TASK BRIEF = A word-for-word printout of the listing below is needed.

SUPPLIED MATERIAL =
•••••
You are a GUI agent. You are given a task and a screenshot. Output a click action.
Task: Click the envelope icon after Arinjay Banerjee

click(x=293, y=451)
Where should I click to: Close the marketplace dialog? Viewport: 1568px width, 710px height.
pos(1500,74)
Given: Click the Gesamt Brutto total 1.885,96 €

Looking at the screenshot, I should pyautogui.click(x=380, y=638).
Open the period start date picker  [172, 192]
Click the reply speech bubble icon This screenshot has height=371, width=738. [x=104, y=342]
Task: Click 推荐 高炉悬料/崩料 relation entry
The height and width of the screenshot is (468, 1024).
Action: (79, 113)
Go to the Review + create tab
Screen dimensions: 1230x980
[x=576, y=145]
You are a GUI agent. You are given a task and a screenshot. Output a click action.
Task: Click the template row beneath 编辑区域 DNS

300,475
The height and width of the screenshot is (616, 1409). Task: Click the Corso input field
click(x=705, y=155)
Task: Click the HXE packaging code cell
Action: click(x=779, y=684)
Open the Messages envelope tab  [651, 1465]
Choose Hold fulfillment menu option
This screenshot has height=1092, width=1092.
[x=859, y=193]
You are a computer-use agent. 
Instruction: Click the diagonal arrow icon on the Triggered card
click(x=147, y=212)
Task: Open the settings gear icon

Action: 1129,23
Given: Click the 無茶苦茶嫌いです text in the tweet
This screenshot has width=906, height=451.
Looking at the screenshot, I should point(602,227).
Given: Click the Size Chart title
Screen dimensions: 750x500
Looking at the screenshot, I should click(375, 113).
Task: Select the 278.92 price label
•••••
ANSWER TO THIS TASK =
You are a GUI agent. You are given a task and a screenshot. Output a click action.
Task: Click the envelope icon after Arinjay Banerjee

click(x=293, y=451)
Where should I click to: Close the marketplace dialog? Viewport: 1568px width, 710px height.
pos(1500,74)
Given: Click the Gesamt Brutto total 1.885,96 €

Looking at the screenshot, I should pyautogui.click(x=380, y=638).
Open the period start date picker  [172, 192]
Click the reply speech bubble icon This screenshot has height=371, width=738. [x=104, y=342]
Task: Click 推荐 高炉悬料/崩料 relation entry
The height and width of the screenshot is (468, 1024).
Action: (79, 113)
Go to the Review + create tab
Screen dimensions: 1230x980
[x=576, y=145]
You are a GUI agent. You are given a task and a screenshot. Output a click action.
Task: Click the template row beneath 编辑区域 DNS

300,475
The height and width of the screenshot is (616, 1409). Task: Click the Corso input field
click(x=705, y=155)
Task: Click the HXE packaging code cell
Action: click(x=779, y=684)
Open the Messages envelope tab  [651, 1465]
Choose Hold fulfillment menu option
This screenshot has height=1092, width=1092.
[x=859, y=193]
You are a computer-use agent. 
Instruction: Click the diagonal arrow icon on the Triggered card
click(x=147, y=212)
Task: Open the settings gear icon

Action: 1129,23
Given: Click the 無茶苦茶嫌いです text in the tweet
This screenshot has width=906, height=451.
Looking at the screenshot, I should point(602,227).
Given: Click the Size Chart title
Screen dimensions: 750x500
Looking at the screenshot, I should click(375, 113).
Task: Select the 278.92 price label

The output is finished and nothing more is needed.